-- Start SUPPLIED MATERIAL --

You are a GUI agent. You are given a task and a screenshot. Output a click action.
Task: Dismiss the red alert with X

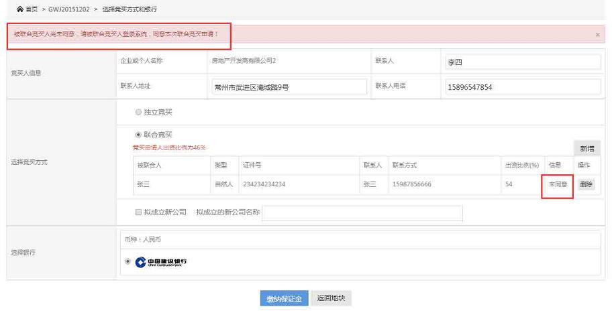click(x=597, y=34)
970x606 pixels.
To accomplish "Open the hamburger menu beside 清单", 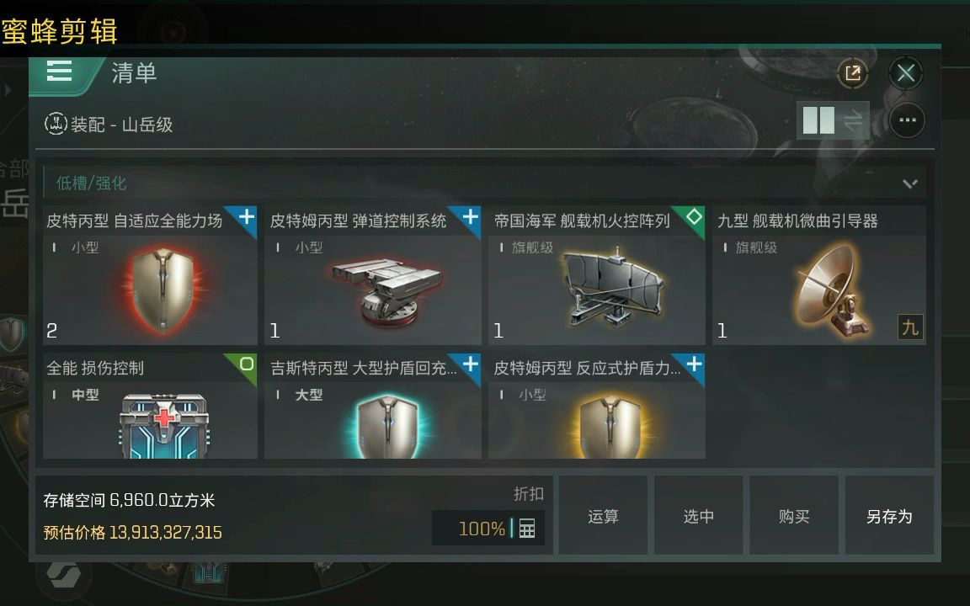I will (60, 71).
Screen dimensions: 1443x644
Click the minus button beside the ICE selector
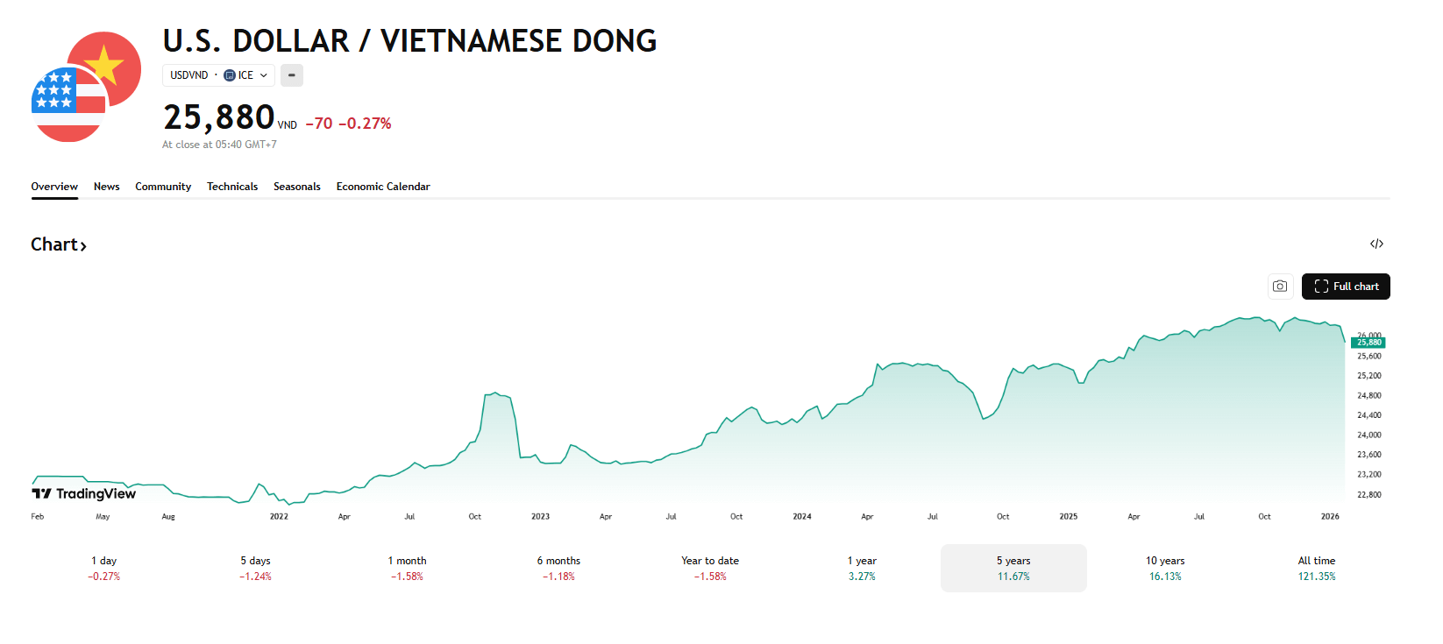[x=292, y=75]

-- End SUPPLIED MATERIAL --

**CHALLENGE**
Arrange the lines above as a two-column CSV with the headers instruction and coordinates, beginning at the line that has "Screen dimensions: 1443x644" and stopping after the last line. Give one row for each text and its answer, put every field in quotation marks, turn line breaks into spaces, and leave out the pictures.

**FINISHED ANSWER**
instruction,coordinates
"Screen dimensions: 1443x644 Click the minus button beside the ICE selector","[x=292, y=75]"